Set task: Please rewrite the entries below as a numbered list, omitting any blank lines and leaving the pictures out.

Excerpted records:
..........

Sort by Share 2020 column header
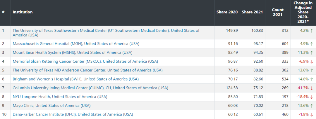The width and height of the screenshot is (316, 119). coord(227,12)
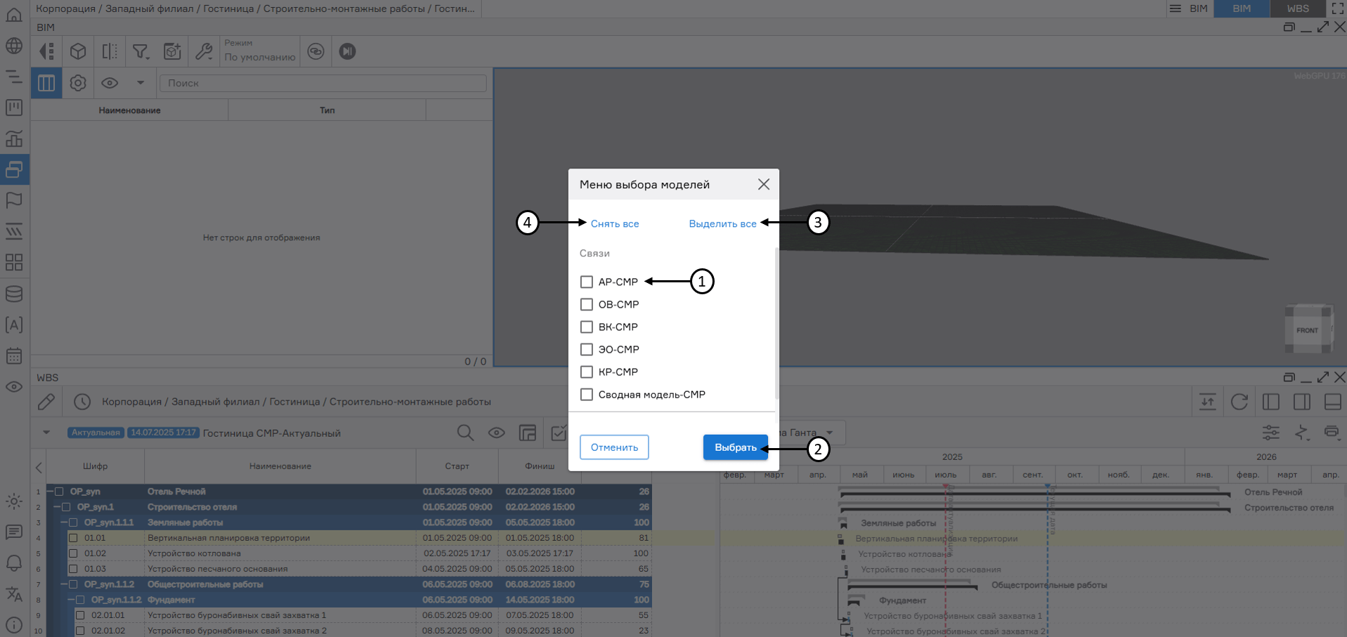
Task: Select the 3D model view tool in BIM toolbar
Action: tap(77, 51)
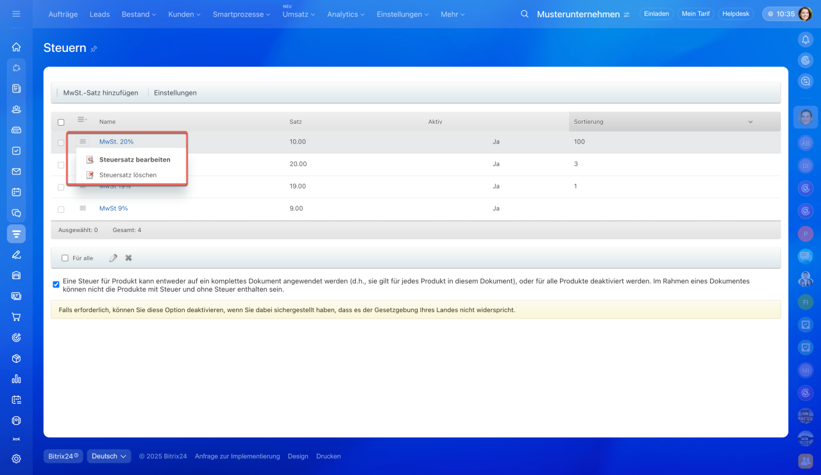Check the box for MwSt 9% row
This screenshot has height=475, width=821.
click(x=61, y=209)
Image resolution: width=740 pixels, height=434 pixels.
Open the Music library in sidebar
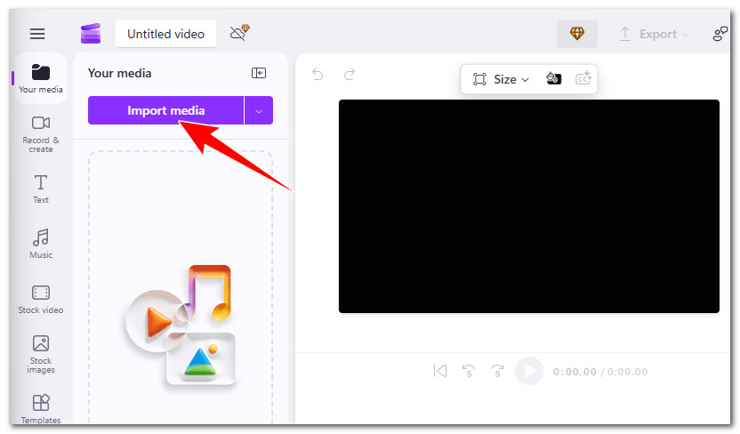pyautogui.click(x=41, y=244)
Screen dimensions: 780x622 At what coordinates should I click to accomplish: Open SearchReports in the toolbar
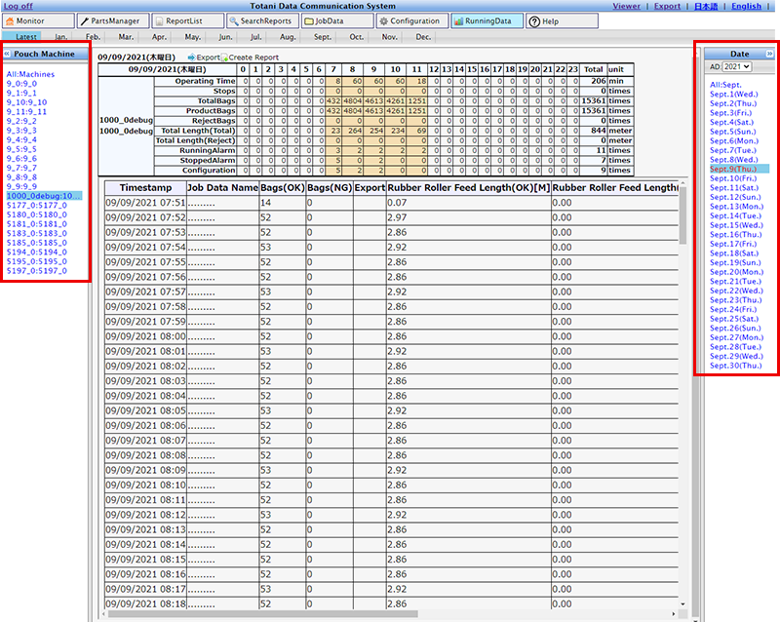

..........

Task solution:
1. Sort by Share 2020 column header
2. The width and height of the screenshot is (316, 119). coord(227,12)
3. Task: Select the 3D model view tool in BIM toolbar
4. Action: tap(77, 51)
5. Check the box for MwSt 9% row
6. This screenshot has height=475, width=821.
7. click(x=61, y=209)
8. Image resolution: width=740 pixels, height=434 pixels.
9. Open the Music library in sidebar
10. pyautogui.click(x=41, y=244)
11. Screen dimensions: 780x622 At what coordinates should I click to accomplish: Open SearchReports in the toolbar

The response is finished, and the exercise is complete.